Que Pelé é um Rei não há dúvida alguma. Até conflitos armados cessavam quando ele se aproximava para mostrar a sua arte, mas de onde surgiu essa percepção inevitável, pela primeira vez? Foi o jornalista e escritor Nelson Rodrigues, após um Santos X América, ainda antes da Copa de 1958. Nelson, numa crônica impressionante, fez, sobre um Pelé com apenas 17 anos, constatações tais como: “verdadeiro garoto, o meu personagem anda em campo com uma dessas autoridades irresistíveis e fatais. Dir-se-ia um rei, não sei se Lear, se imperador Jones, se etíope.

Racialmente perfeito, do seu peito parecem pender mantos invisíveis. Em suma: — ponham-no em qualquer rancho e a sua majestade dinástica há de ofuscar toda a corte em derredor. O que nós chamamos de realeza é, acima de tudo, um estado de alma.
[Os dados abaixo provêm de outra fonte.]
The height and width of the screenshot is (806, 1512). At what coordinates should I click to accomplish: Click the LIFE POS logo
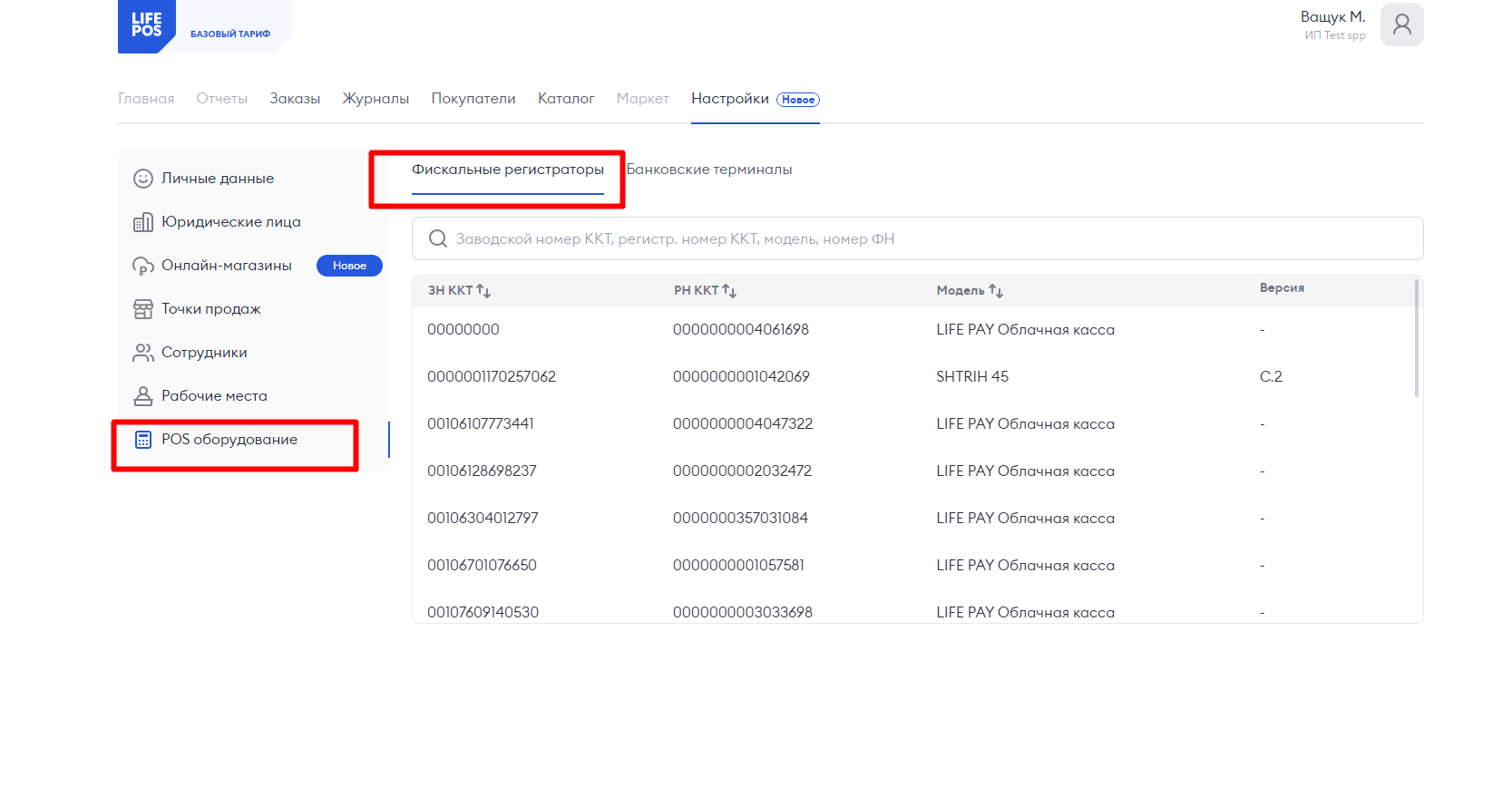click(x=146, y=25)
E Pelé leva sobre os demais jogadores uma vantagem considerável: a de se sentir rei, da cabeça aos pés.”

Mas entre tantas qualidades e proezas que poderíamos, por dias,destacar sobre Ele, “O Pelé”, uma talvez mereça destaque especial, sobretudo sob a influência, talvez, do período em que o Rei resolveu mergulhar na eternidade, ou seja, fim de um ano início de outro. Pelé foi capaz de unir, aproximar povos, pessoas, objetivos, utilizando como veículo a sua nobreza no esporte mais popular do mundo. É o fim de um ciclo virtuoso, de um iluminado que soube vencer os ignorantes, que sem a sua luz, lançavam mão, e pé, da violência, do antijogo, da indecência das trevas. Aos brutos restou a solidão do justo esquecimento e desprezo, lembranças, maravilhosas, apenas à luz, nobreza e majestade do eterno menino Rei, o nosso Rei Pelé.